Selected text:
What does this mean for the Budget? The advance estimates are released to ensure that the Budget keeps the fiscal deficit target, which was set at 5.9% for FY24. Now, in nominal terms -- inflation plus real -- the GDP growth is slower, at 8.9% versus the estimated 10.8% growth. So, the GDP value is at ₹296 lakh crore as of March 31 versus the expected ₹302 lakh crore. This means that the fiscal deficit will now have to be lower by around ₹37,000 crore compared to the Budget.
The headline revision by the NSO has been possible largely because of the robust industry growth at 7.9%. This has been aided by growth of over 8% in electricity and mining, and in services at over 7.7%. Within services, finance did well at 8.9%. And all this is also buttressed from the expenditure side by the huge government capital expenditure, which is growing at 10.3%. It has been growing in double-digit for the 2-3 years, which augurs well.
There are also some challenges. The growth in the employment-heavy sectors has been slow, with agriculture and allied services, horticulture, and forestry, growing at just 1.8%. Within services, trade, hotels, and transport are growing at only around 6.3%, much lower than the overall growth rate.
Also, while the capital expenditure is pushing up the economy, consumption has not been good, growing by only 4.4%. This means the growth is not trickling down and leading to overall improvement in consumption. If consumption continues to lag, the capex might stop at some point, which could become a worry.

Data excerpt:
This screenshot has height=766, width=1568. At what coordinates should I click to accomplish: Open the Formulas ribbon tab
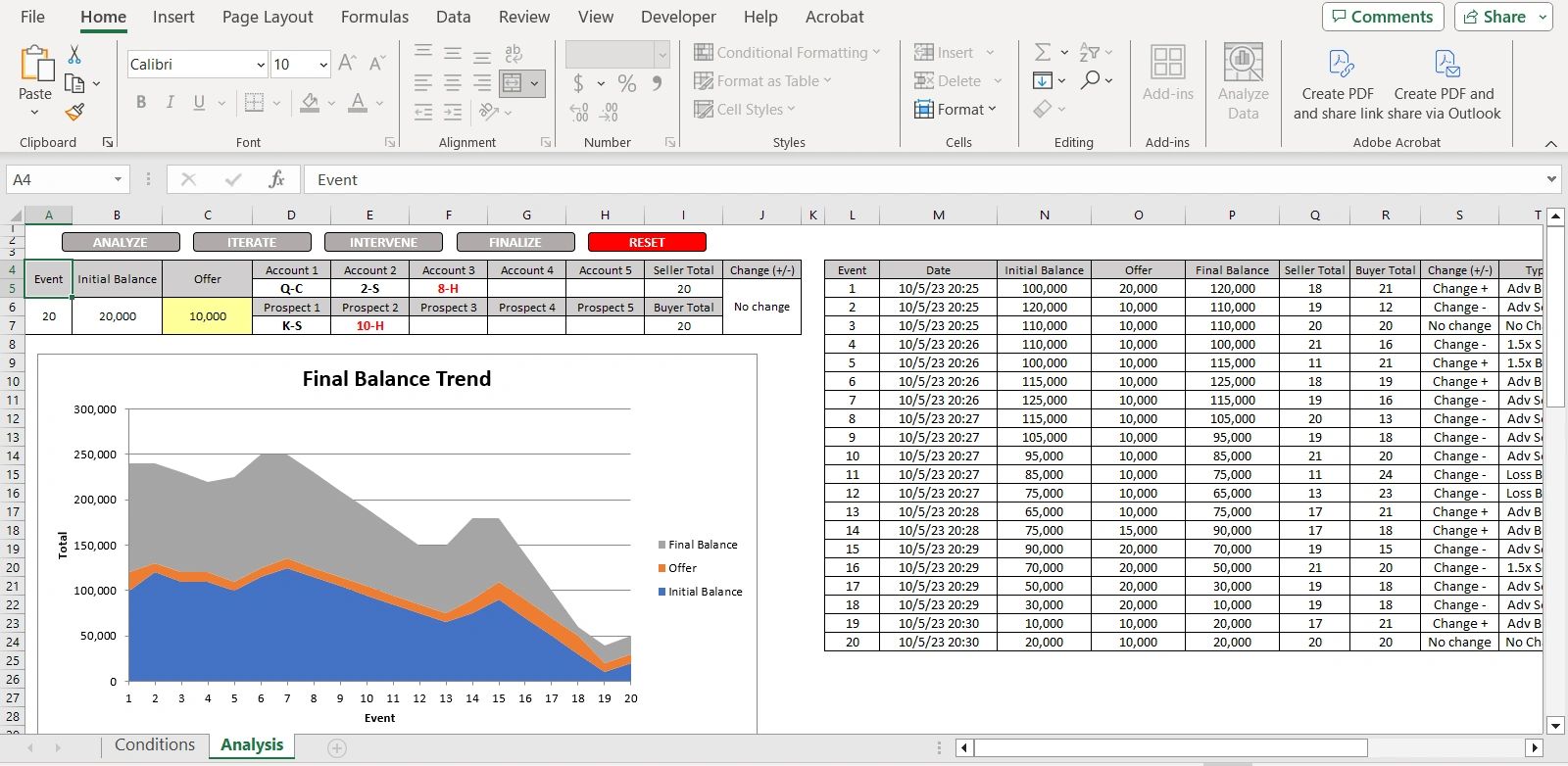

Set problem A: In the paragraph of the GDP passage that begins "The headline revision by the NSO," list every item given a growth rate, along with its rate.
Set problem B: Reproduce the GDP passage from "There are also" up to and including "overall growth rate.", word for word.

Written solution A:
- Industry: 7.9%
- Electricity and mining: over 8%
- Services: over 7.7%
- Finance: 8.9%
- Government capital expenditure: 10.3%

Written solution B:
There are also some challenges. The growth in the employment-heavy sectors has been slow, with agriculture and allied services, horticulture, and forestry, growing at just 1.8%. Within services, trade, hotels, and transport are growing at only around 6.3%, much lower than the overall growth rate.